## AIM OF THE TASK
Transcribe the entries that follow, word for word.

## WORKING DATA
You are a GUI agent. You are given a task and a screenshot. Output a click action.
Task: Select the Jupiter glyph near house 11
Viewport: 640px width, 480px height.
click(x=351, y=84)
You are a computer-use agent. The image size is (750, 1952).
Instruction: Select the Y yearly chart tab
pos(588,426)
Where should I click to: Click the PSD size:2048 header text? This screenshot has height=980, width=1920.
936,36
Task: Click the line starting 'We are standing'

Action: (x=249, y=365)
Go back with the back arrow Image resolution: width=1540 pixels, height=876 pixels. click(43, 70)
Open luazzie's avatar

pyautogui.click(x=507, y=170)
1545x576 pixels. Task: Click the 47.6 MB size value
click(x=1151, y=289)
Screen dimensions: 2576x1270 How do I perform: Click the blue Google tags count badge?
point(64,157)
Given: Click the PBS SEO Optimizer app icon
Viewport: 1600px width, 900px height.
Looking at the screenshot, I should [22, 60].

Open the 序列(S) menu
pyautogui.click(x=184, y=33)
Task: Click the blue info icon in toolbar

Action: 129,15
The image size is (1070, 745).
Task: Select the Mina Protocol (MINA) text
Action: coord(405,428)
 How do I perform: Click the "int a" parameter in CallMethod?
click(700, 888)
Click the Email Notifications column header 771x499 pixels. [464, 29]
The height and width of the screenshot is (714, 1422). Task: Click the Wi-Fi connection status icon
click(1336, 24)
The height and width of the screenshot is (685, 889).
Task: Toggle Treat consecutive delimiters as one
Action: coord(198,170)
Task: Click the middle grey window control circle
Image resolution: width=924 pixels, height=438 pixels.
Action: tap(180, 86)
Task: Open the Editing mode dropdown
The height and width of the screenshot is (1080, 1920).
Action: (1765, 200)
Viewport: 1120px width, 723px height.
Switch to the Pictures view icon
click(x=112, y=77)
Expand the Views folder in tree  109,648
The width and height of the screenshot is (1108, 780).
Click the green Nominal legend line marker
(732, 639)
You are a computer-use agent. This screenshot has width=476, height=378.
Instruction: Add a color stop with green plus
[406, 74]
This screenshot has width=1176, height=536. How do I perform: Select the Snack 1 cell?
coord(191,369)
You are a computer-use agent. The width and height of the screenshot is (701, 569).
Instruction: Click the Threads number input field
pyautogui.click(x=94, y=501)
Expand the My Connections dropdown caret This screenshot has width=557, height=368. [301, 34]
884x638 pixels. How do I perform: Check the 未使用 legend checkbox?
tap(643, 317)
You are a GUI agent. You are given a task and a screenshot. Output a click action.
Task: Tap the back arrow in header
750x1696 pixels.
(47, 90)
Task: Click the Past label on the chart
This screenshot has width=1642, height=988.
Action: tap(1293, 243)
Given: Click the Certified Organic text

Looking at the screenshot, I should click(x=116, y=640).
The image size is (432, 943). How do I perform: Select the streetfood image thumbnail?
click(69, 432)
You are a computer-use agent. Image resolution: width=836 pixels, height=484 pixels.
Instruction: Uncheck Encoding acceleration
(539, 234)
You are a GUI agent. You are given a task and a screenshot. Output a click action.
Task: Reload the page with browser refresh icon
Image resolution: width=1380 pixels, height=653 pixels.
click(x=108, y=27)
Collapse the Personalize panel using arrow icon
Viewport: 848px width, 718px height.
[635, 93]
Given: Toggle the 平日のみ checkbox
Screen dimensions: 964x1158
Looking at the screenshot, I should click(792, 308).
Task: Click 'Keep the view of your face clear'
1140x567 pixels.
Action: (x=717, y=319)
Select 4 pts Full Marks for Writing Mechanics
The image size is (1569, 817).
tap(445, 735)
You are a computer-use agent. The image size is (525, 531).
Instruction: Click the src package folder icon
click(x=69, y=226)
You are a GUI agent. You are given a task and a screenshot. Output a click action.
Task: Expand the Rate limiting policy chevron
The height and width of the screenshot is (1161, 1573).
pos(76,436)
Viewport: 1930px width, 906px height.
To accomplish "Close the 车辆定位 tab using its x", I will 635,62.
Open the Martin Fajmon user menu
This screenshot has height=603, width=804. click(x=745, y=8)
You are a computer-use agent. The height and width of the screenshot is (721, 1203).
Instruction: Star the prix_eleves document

## WRITTEN RESPONSE
You are a GUI agent. You are given a task and a screenshot. Output a click action.
Task: Select the Jupiter glyph near house 11
Viewport: 640px width, 480px height.
click(x=351, y=84)
You are a computer-use agent. The image size is (750, 1952).
Instruction: Select the Y yearly chart tab
pos(588,426)
Where should I click to: Click the PSD size:2048 header text? This screenshot has height=980, width=1920.
936,36
Task: Click the line starting 'We are standing'

Action: (x=249, y=365)
Go back with the back arrow Image resolution: width=1540 pixels, height=876 pixels. click(43, 70)
Open luazzie's avatar

pyautogui.click(x=507, y=170)
1545x576 pixels. Task: Click the 47.6 MB size value
click(x=1151, y=289)
Screen dimensions: 2576x1270 How do I perform: Click the blue Google tags count badge?
point(64,157)
Given: Click the PBS SEO Optimizer app icon
Viewport: 1600px width, 900px height.
Looking at the screenshot, I should [22, 60].

Open the 序列(S) menu
pyautogui.click(x=184, y=33)
Task: Click the blue info icon in toolbar

Action: 129,15
The image size is (1070, 745).
Task: Select the Mina Protocol (MINA) text
Action: coord(405,428)
 How do I perform: Click the "int a" parameter in CallMethod?
click(700, 888)
Click the Email Notifications column header 771x499 pixels. [464, 29]
The height and width of the screenshot is (714, 1422). Task: Click the Wi-Fi connection status icon
click(1336, 24)
The height and width of the screenshot is (685, 889).
Task: Toggle Treat consecutive delimiters as one
Action: coord(198,170)
Task: Click the middle grey window control circle
Image resolution: width=924 pixels, height=438 pixels.
Action: tap(180, 86)
Task: Open the Editing mode dropdown
The height and width of the screenshot is (1080, 1920).
Action: (1765, 200)
Viewport: 1120px width, 723px height.
Switch to the Pictures view icon
click(x=112, y=77)
Expand the Views folder in tree  109,648
The width and height of the screenshot is (1108, 780).
Click the green Nominal legend line marker
(732, 639)
You are a computer-use agent. This screenshot has width=476, height=378.
Instruction: Add a color stop with green plus
[406, 74]
This screenshot has width=1176, height=536. How do I perform: Select the Snack 1 cell?
coord(191,369)
You are a computer-use agent. The width and height of the screenshot is (701, 569).
Instruction: Click the Threads number input field
pyautogui.click(x=94, y=501)
Expand the My Connections dropdown caret This screenshot has width=557, height=368. [301, 34]
884x638 pixels. How do I perform: Check the 未使用 legend checkbox?
tap(643, 317)
You are a GUI agent. You are given a task and a screenshot. Output a click action.
Task: Tap the back arrow in header
750x1696 pixels.
(47, 90)
Task: Click the Past label on the chart
This screenshot has width=1642, height=988.
Action: tap(1293, 243)
Given: Click the Certified Organic text

Looking at the screenshot, I should click(x=116, y=640).
The image size is (432, 943). How do I perform: Select the streetfood image thumbnail?
click(69, 432)
You are a computer-use agent. Image resolution: width=836 pixels, height=484 pixels.
Instruction: Uncheck Encoding acceleration
(539, 234)
You are a GUI agent. You are given a task and a screenshot. Output a click action.
Task: Reload the page with browser refresh icon
Image resolution: width=1380 pixels, height=653 pixels.
click(x=108, y=27)
Collapse the Personalize panel using arrow icon
Viewport: 848px width, 718px height.
[635, 93]
Given: Toggle the 平日のみ checkbox
Screen dimensions: 964x1158
Looking at the screenshot, I should click(792, 308).
Task: Click 'Keep the view of your face clear'
1140x567 pixels.
Action: (x=717, y=319)
Select 4 pts Full Marks for Writing Mechanics
The image size is (1569, 817).
tap(445, 735)
You are a computer-use agent. The image size is (525, 531).
Instruction: Click the src package folder icon
click(x=69, y=226)
You are a GUI agent. You are given a task and a screenshot. Output a click action.
Task: Expand the Rate limiting policy chevron
The height and width of the screenshot is (1161, 1573).
pos(76,436)
Viewport: 1930px width, 906px height.
To accomplish "Close the 车辆定位 tab using its x", I will 635,62.
Open the Martin Fajmon user menu
This screenshot has height=603, width=804. click(x=745, y=8)
You are a computer-use agent. The height and width of the screenshot is (721, 1203).
Instruction: Star the prix_eleves document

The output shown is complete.